As the debate over expansion consumes North Carolina’s political forefront, the state has begun a Medicaid transformation this year after receiving federal approval in October to shift the existing fee-for-service Medicaid program to a managed care system.
Under the new system, the state awarded four statewide providers and one regional provider a set amount in Medicaid coverage funds each month, rather than per-service reimbursement. Because the managed care contracts are pre-paid, the provider could keep any excess dollars or must bear fiscal responsibility if their cost exceeds the allotted monthly amount.

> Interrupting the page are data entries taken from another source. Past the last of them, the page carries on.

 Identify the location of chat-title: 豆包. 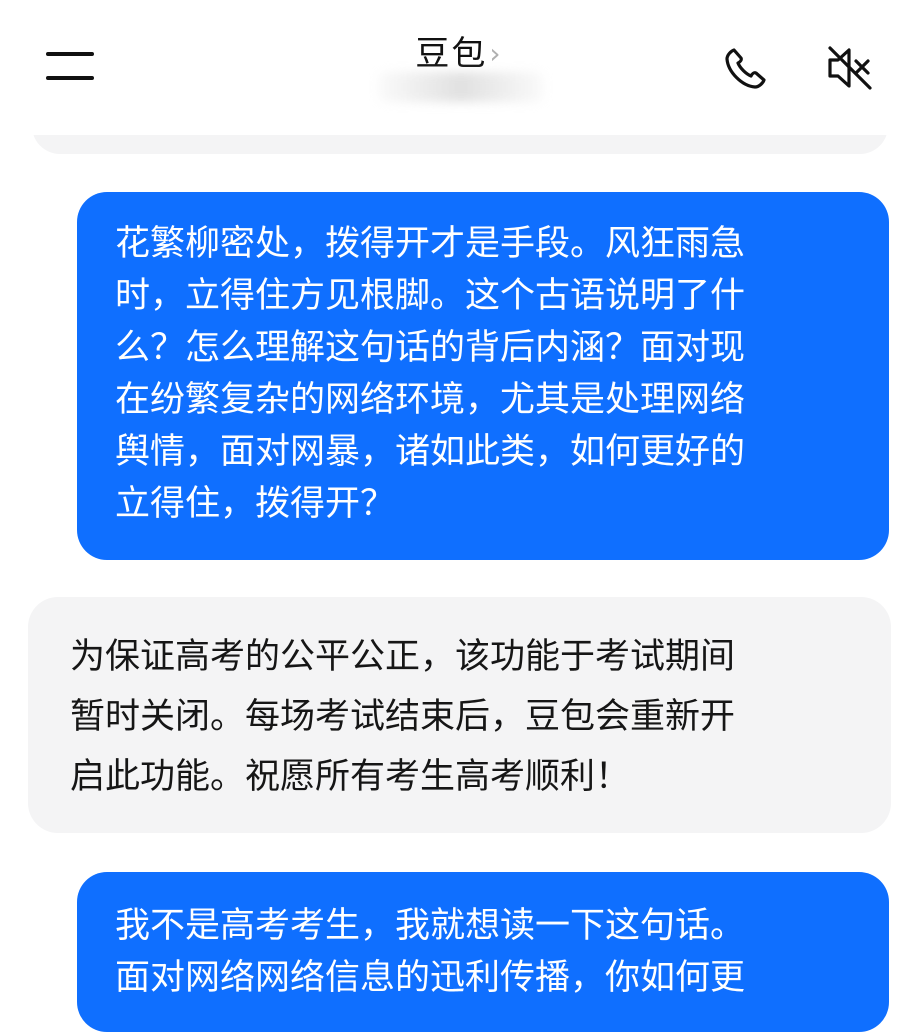
(451, 54).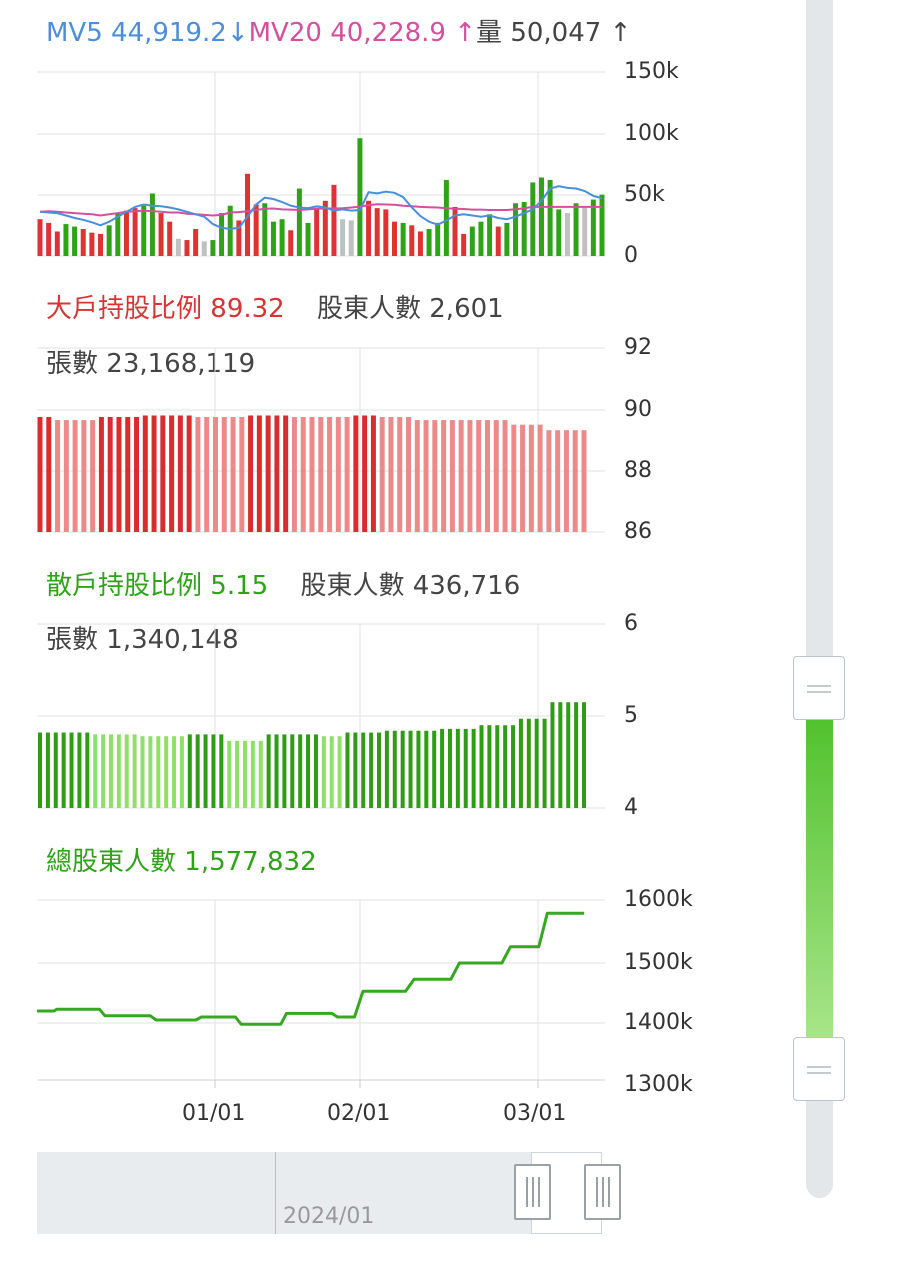 The width and height of the screenshot is (898, 1279). I want to click on slider-top-handle, so click(819, 688).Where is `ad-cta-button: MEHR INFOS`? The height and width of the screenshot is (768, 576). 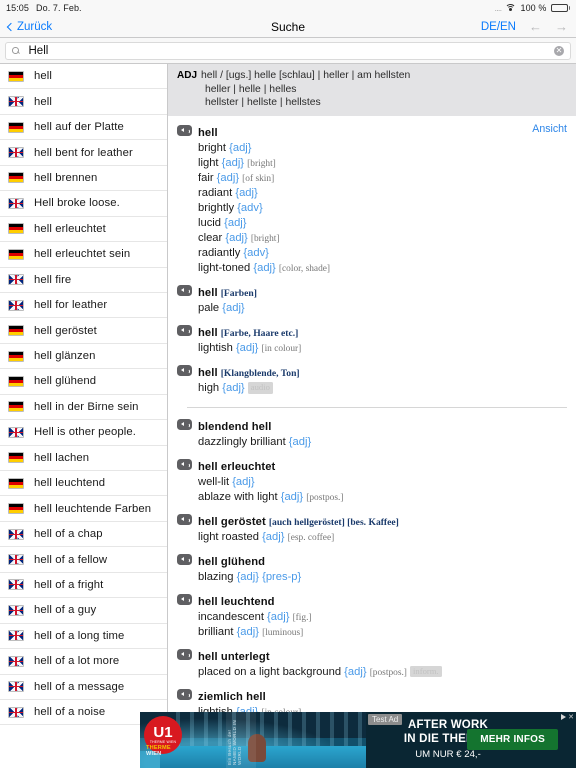 ad-cta-button: MEHR INFOS is located at coordinates (512, 740).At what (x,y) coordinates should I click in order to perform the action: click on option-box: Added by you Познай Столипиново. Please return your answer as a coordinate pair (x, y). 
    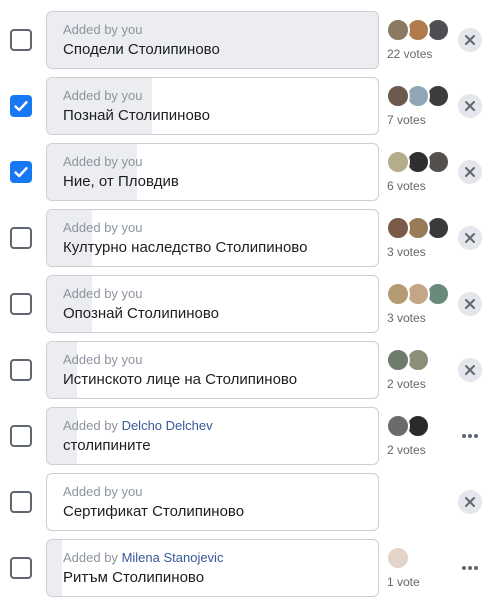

The new managed care system will roll out in two phases, according to the N.C. Department of Health and Human Services — in November 2019 and February 2020. Orange County is included in the November 2019 phase.
Elizabeth Hinton, a senior policy analyst for health policy nonprofit the Kaiser Family Foundation, said the likely motive behind the shift is to ensure a consistent state budget for Medicaid services.
“Typically when states make transitions to managed care, one of the chief reasons is for predictability for costs,” she said.
George Pink, a UNC health policy and management professor, said the effects of a managed care system elsewhere have varied by state and can financially harm rural hospitals due to the select number of statewide providers awarded contracts.
Meyer said while there are unknowns, he believes the policy can incentivize cost-saving for Medicaid providers.
"If it works, then it will be good for everyone because we'll continue to have high-quality care but at less cost," said Meyer.